3-month-old, grandparents visiting from India killed in 401 crash: SIU
CBC
Ontario's Special Investigations Unit (SIU) has released more information about Monday's crash that killed four people, including a three-month-old boy, after police chased a suspect through oncoming traffic on Highway 401 east of Toronto.
Two grandparents, a 60-year-old man and 55-year-old woman, were killed in the collision, said the SIU, the organization that examines deaths involving police in Ontario. Both grandparents were visiting Canada from India, the agency said in a news release.
The infant's parents, a 33-year-old father and 27-year-old mother, were also injured in the crash, the SIU said, adding that they are residents of Ajax, Ont. The parents were in the same car as the grandparents and the baby, according to the news release.
The collision was the result of a police chase that began with an alleged liquor store robbery in Bowmanville, Ont. in the regional municipality of Clarington. Police pursued the suspect as he drove the wrong way on Highway 401 in Whitby, about 50 kilometres east of Toronto.
That chase ended in a fatal collision that involved at least six vehicles, according to the SIU. The robbery suspect was also killed.
On Thursday, the SIU said the suspect was a 21-year-old man. A 38-year-old man who was also in the van remains in hospital with serious injuries, according to the SIU.
There are two officers being investigated and four who have been designated as witness officers, the SIU said. The witness officers will be interviewed and have their notes reviewed, according to Howard Morton, a former SIU director.
The SIU has assigned seven investigators, one forensic investigator and one collision reconstructionist to the case.
Anyone with information, videos or photos is being asked to contact the investigators.
Morton said the SIU will be looking at a number of driving offences that could be laid as a result of the investigation.

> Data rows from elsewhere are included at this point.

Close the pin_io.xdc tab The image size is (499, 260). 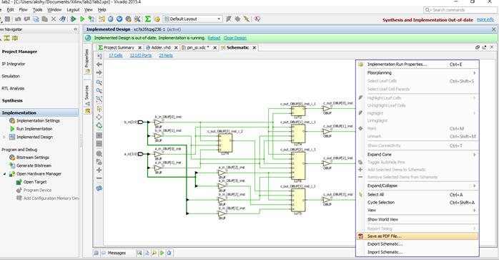coord(214,48)
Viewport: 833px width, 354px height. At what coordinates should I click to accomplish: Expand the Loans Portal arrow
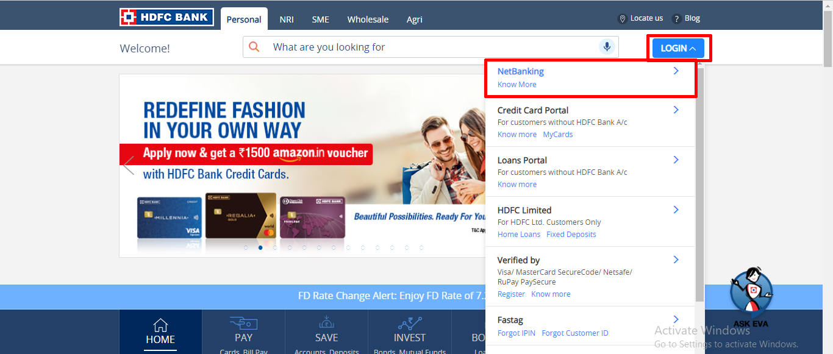675,159
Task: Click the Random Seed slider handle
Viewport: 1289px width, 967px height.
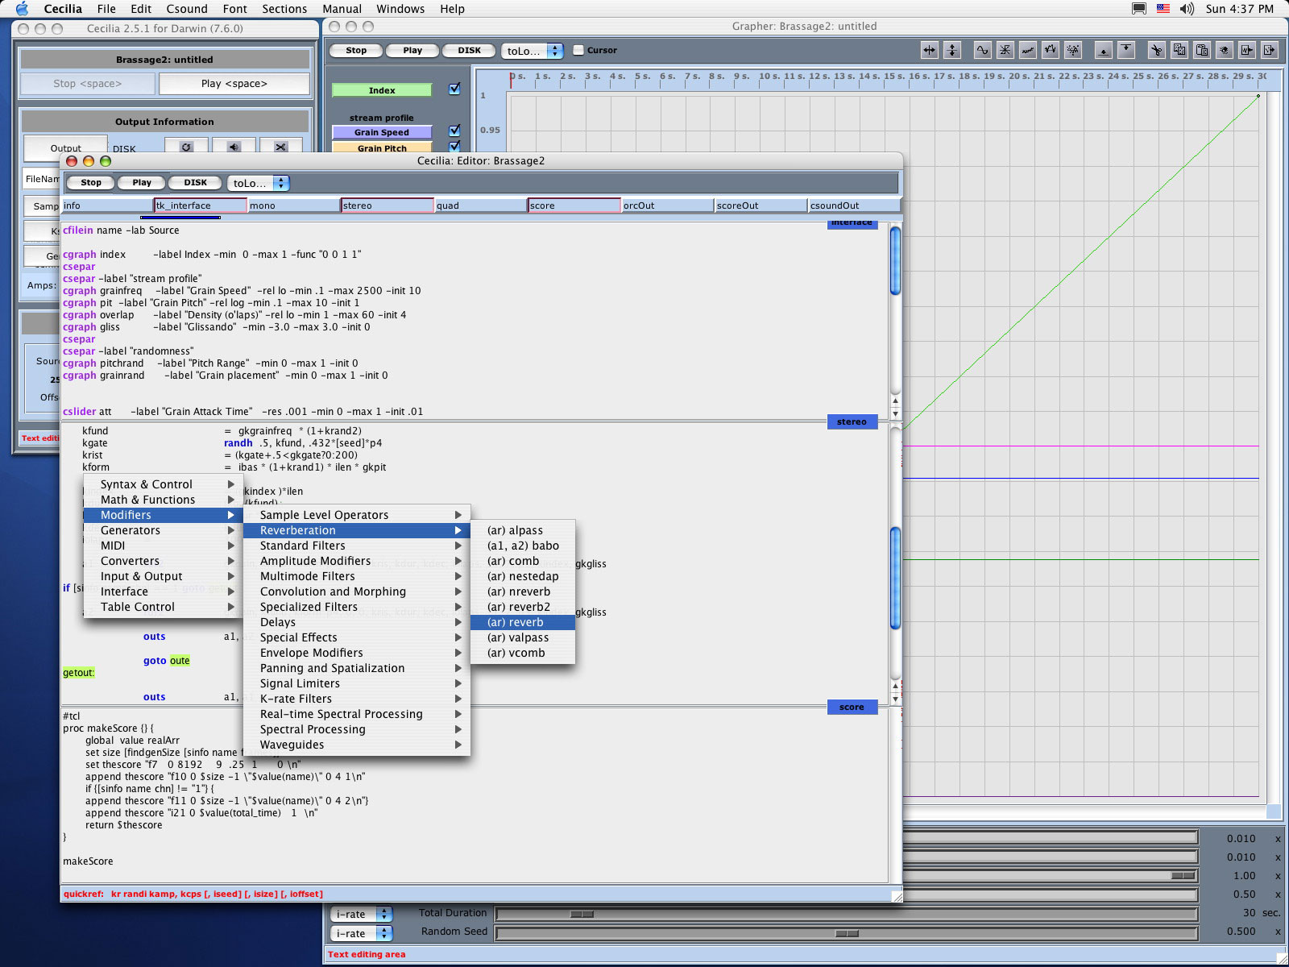Action: [847, 933]
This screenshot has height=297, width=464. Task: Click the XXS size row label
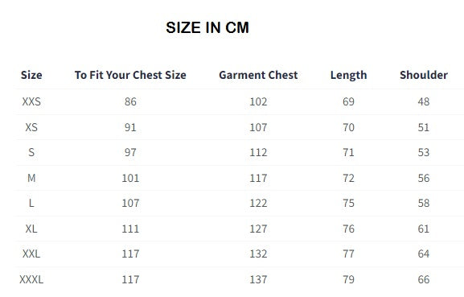[x=31, y=101]
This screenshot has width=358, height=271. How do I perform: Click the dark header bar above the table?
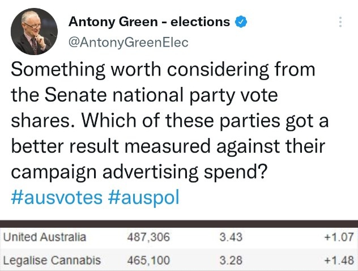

"But I think they'll also be looking at offences of criminal negligence causing death, which is one of the more relatively serious offences set out in our Criminal Code," he said in an interview with CBC News Wednesday.
Morton said investigators will also look to speak to people who worked on radio dispatch and were in charge during the pursuit.
He said the investigation won't be over quickly.
"I think you're looking at a real long timeframe here," he said.